As a high school or undergraduate teacher of Mathematics or Data Science, this lesson plan will help you to teach Exploratory Data Analysis using a dataset of long-term temperature records in India.
Introduction
Exploratory Data Analysis is a process of understanding and analyzing the data sets and extracting insights or main characteristics of them.
The dataset used in this Lesson Plan includes temperature data seen in India from 1901 to 2011. India observes three distinct seasons: summer, rainy season (monsoon), and winter. This data can be used to study changes in temperature patterns in these seasons and when exactly the changes started showing early signs of them. The Python code given below can be used to perform the Exploratory Analysis of the temperature data to summarize their main characteristics and to find any trends.
Contents
Video Lecture: "Exploratory Data Analysis" by Prof. Patrick Meyer, Curry School of Education, University of Virginia, USA. The lecture is an introduction to exploratory data analysis that includes a discussion of descriptive statistics, graphs, outliers, and robust statistics.

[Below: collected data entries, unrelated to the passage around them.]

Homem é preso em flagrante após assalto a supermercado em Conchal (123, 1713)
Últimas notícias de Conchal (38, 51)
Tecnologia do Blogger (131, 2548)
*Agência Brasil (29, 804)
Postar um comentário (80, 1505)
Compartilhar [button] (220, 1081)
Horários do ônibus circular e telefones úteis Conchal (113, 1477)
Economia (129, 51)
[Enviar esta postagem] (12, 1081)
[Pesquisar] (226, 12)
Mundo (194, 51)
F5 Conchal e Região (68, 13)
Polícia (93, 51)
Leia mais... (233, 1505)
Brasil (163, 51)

Classroom/ Laboratory activity (30 min): A classroom/Computer Lab activity that includes Python Code to practice Exploratory Data Analysis using a dataset of the temperature data (in degrees Celsius) seen in India from 1900 to 2011.
Suggested Questions
Why is exploratory data analysis important in data science?

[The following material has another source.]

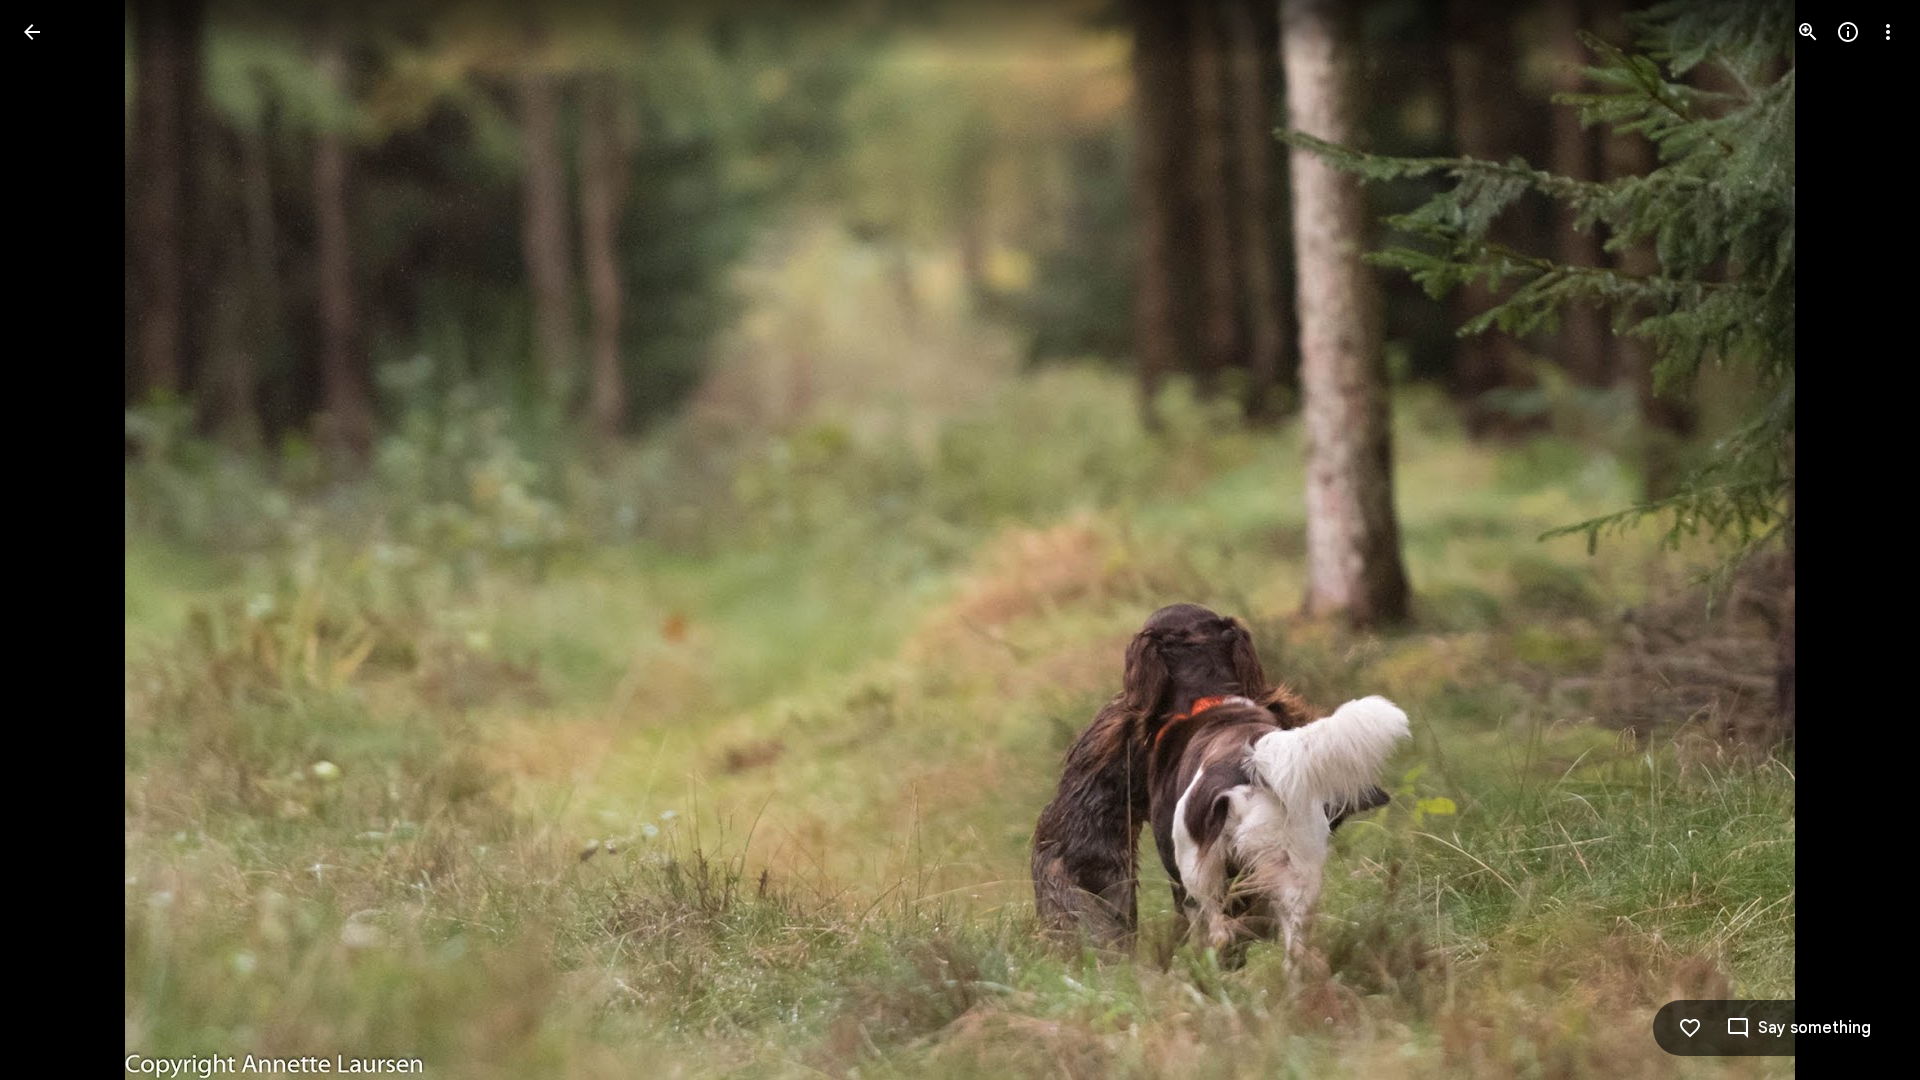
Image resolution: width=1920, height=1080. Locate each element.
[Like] (1690, 1028)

What is climate change? What are the causes of global warming?
What are the trends in the temperature of India over the past 100 years?
Can you find a trend for the given temperature records?
About the Lesson Plan
Grade Level: High school, Undergraduate
Discipline: Data Science, Mathematics, Environmental Sciences
Topic(s) in Discipline: Basics of Data Analysis, Exploratory Data Analysis, Global Warming
Climate Topic: Introduction to Climate Change, Climate Variability Record, Long-term climate records
Location: India
Language(s): English
About the Data
The dataset includes temperature data seen in India from 1900 to 2011. The columns include Annual temperature, January to February, March to May, June to September, and October to December. The dataset is available for free access at the Open Government Platform India.

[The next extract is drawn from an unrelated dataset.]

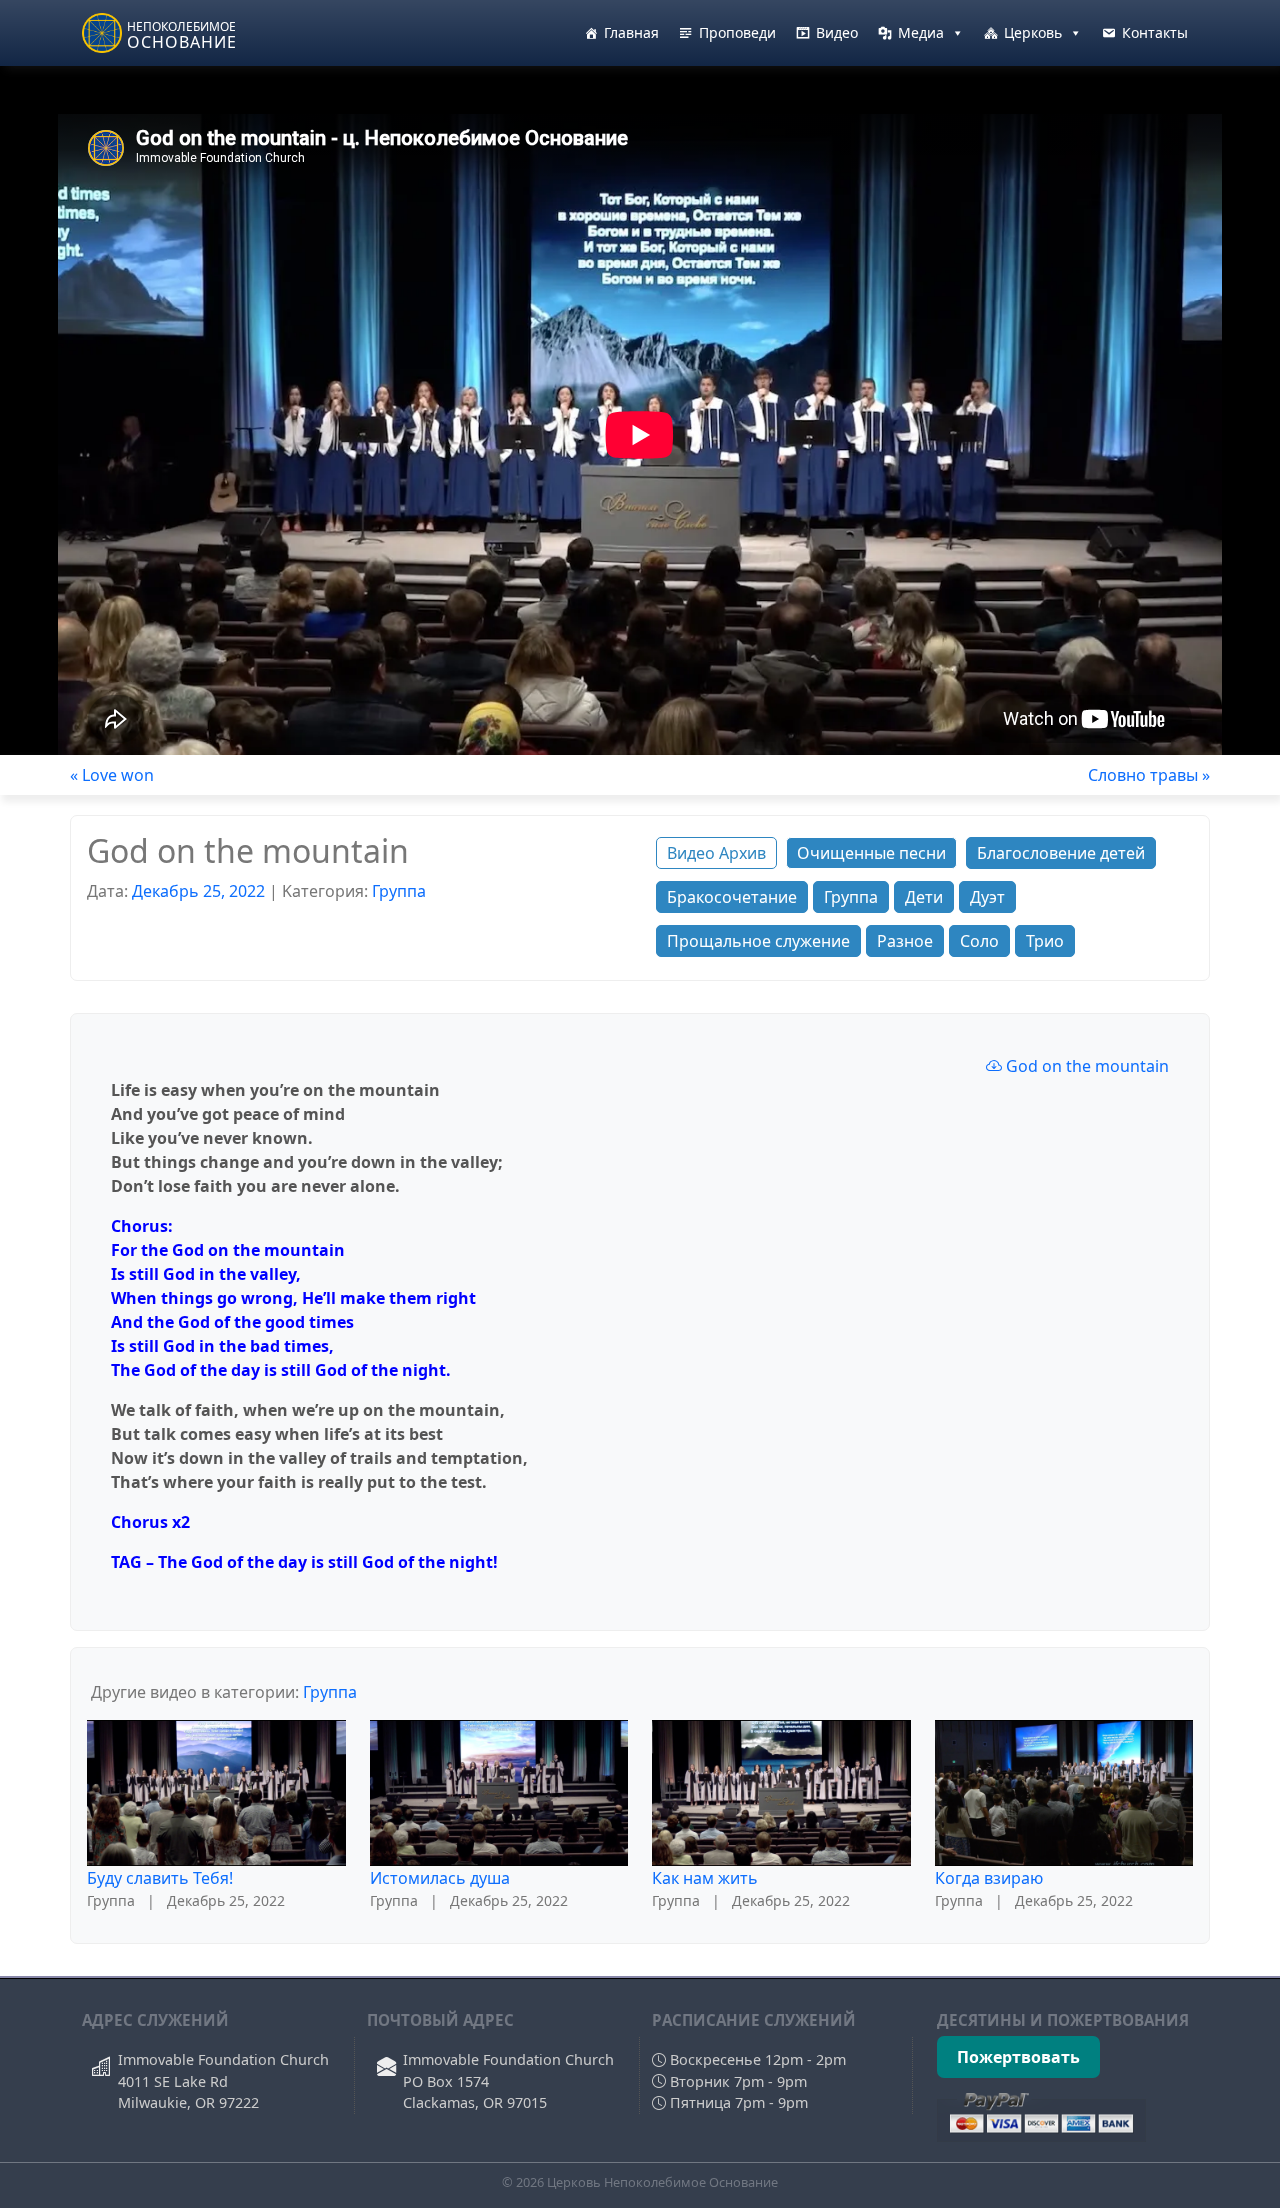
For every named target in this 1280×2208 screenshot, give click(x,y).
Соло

Video: Exploratory Data Analysis
Python Code
Exploratory Data Analysis
Steps
Statistical Observations
Target Variables
Correlations
Checking Outliers
Checking Skewness
Here is a step-by-step guide to using this lesson plan in the classroom/laboratory. We have suggested these steps as a possible plan of action. You may customize the lesson plan according to your preferences and requirements
Step 1 : Introduction to Exploratory Data Analysis:
Use the video lecture "Exploratory Data Analysis" by Prof. Patrick Meyer, Curry School of Education, University of Virginia, USA. The lecture is an introduction to exploratory data analysis that includes a discussion of descriptive statistics, graphs, outliers, and robust statistics.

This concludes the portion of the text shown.